Because of lost time from a variety of events, we were unable to attempt drilling at proposed Sites NT1-01 or NT1-07, the two reference sites on the incoming plate. The large amount of built-in contingency time was consumed in full by time lost to failure of mechanical systems, difficult drilling conditions including stuck pipe and a BHA with the LWD tools, and simple inexperience with estimating time needed to complete operations. The reference sites were important objectives, but their highest value objectives come through coring, not logging. We deemed these sites the least important to obtain LWD logs from, relative to the sites on the active accretionary prism/​plate boundary zone. Therefore, while regrettable, the inability to drill and log them during Expedition 314 is not a major setback to the program.

Unquestionably, two major unforeseen events were key in consuming the contingency time during the expedition. The first was the failure of the dynamic positioning system as we reached TD in Hole C0001D. Troubleshooting and fixing this problem occupied 7 days of operations time, during which no drilling could be done. The second was the lost BHA in Hole C0003A. Because the BHA included a complete set of the costly LWD tools and a radioactive neutron source, fishing for the stuck pipe was mandatory, though it proved unsuccessful in the end. This incident cost the expedition another 8 days. It also had repercussions for the rest of the expedition, as we had to use significant operational time to drill pilot holes, had no ability to use a radioactive source, and had to forego porosity/​density data at our final two sites. Both of these downtime losses were not avoidable in our judgment, given the seriousness of the underlying incidents and the attention paid by the governmental agencies in Japan to loss of the radioactive source for safe and environmentally concerned operations.

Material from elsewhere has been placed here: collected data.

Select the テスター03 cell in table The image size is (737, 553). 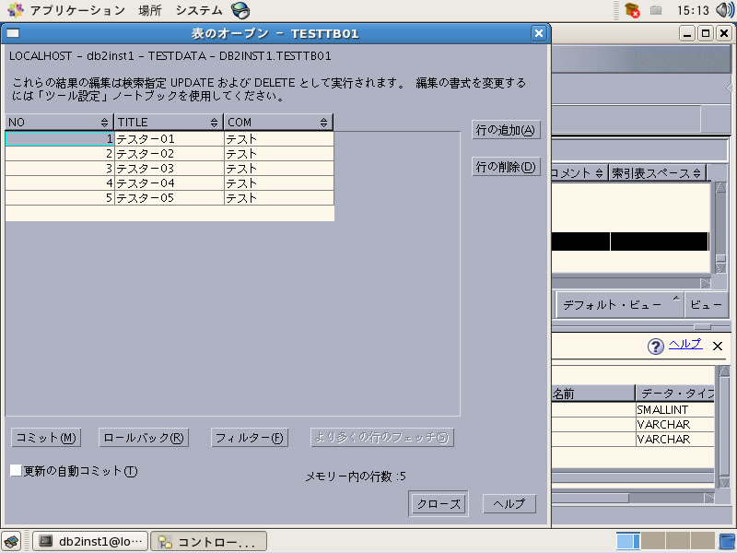click(168, 169)
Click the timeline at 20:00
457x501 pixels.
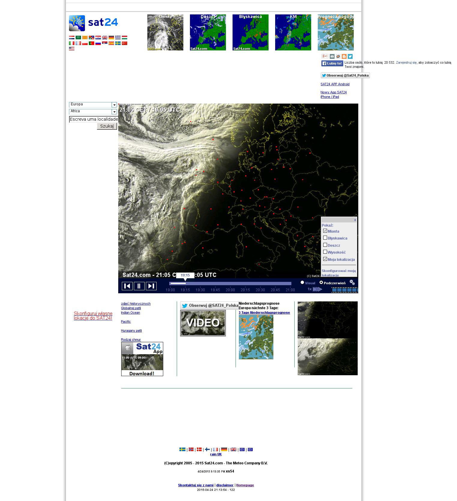pos(230,283)
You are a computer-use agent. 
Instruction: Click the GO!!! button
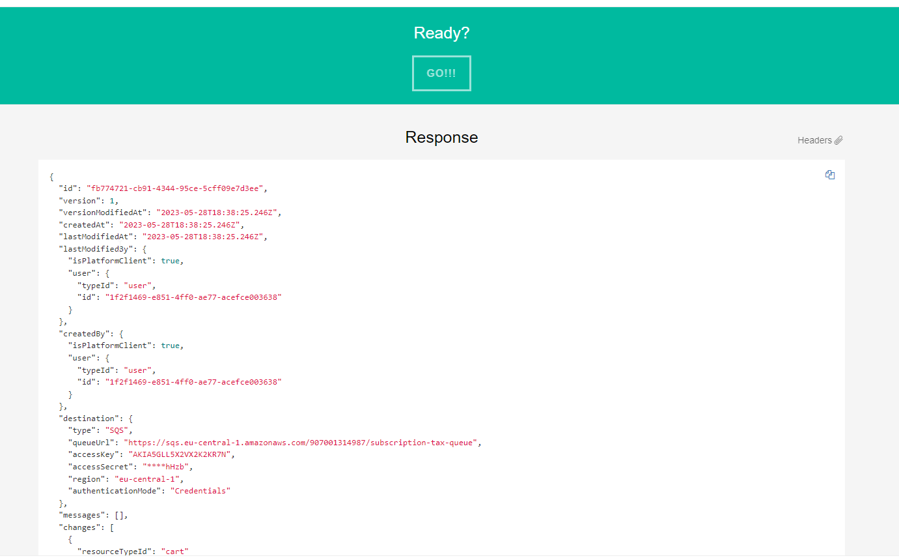[441, 73]
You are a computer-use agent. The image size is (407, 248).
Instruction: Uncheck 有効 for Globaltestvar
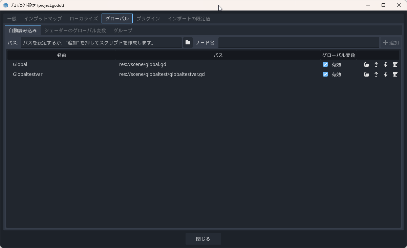(325, 74)
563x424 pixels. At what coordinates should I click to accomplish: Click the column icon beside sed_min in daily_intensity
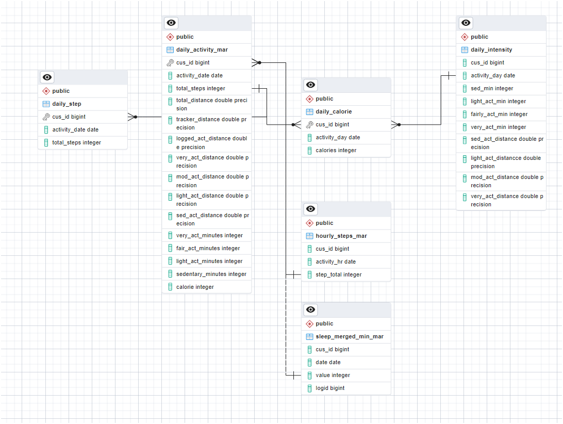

The Kuroshio Current also presented a major challenge. Despite optimistic hopes, the current was present at all sites and more often than not ran at 3 kt or greater velocity. This made many different rig operations more difficult, from running drill pipe into the water to operating the ROV. The vortex-induced vibration (VIV) of the drill string when the current was flowing strongly caused shaking of the top drive and associated rig equipment, necessitating frequent maintenance as bolts were loosened. VIV also caused substantial downtime as the best mitigation for running into the hole in the current was to move the ship many kilometers upstream slowly, and then drift with the current while lowering pipe. ROV operations were also hampered by the current and, in several cases, damage to the ROV and its umbilical cable were caused by the strong current.

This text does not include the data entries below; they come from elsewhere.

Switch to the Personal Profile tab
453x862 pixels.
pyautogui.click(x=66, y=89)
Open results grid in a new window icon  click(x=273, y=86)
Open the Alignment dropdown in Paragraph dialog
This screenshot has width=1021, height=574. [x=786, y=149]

The difficult borehole conditions in this tectonically active faulting environment also caused substantial loss of operational time and failure of equipment. At several locations, Site C0005 in particular, pilot hole drilling or hole conditioning consumed substantial amounts of time that was then unavailable for LWD operations. Finally, the pioneering nature of this first expedition on the Chikyu meant that we had to work hard to establish basic routines for interaction between the Co-Chief Scientists, Expedition Project Manager, and Operations Superintendent and also for basic operational procedures onboard. Although we struggled with these issues in the early weeks of the expedition, we saw considerable improvements as time passed and experience was gained. With more experience on all sides, the organization of drilling and scientific activities on the Chikyu should proceed smoothly in the future.

In summary, considering all the challenges of pioneering a new operation in a very difficult drilling environment, Expedition 314 was remarkably successful and can be considered a very good start to the NanTroSEIZE project.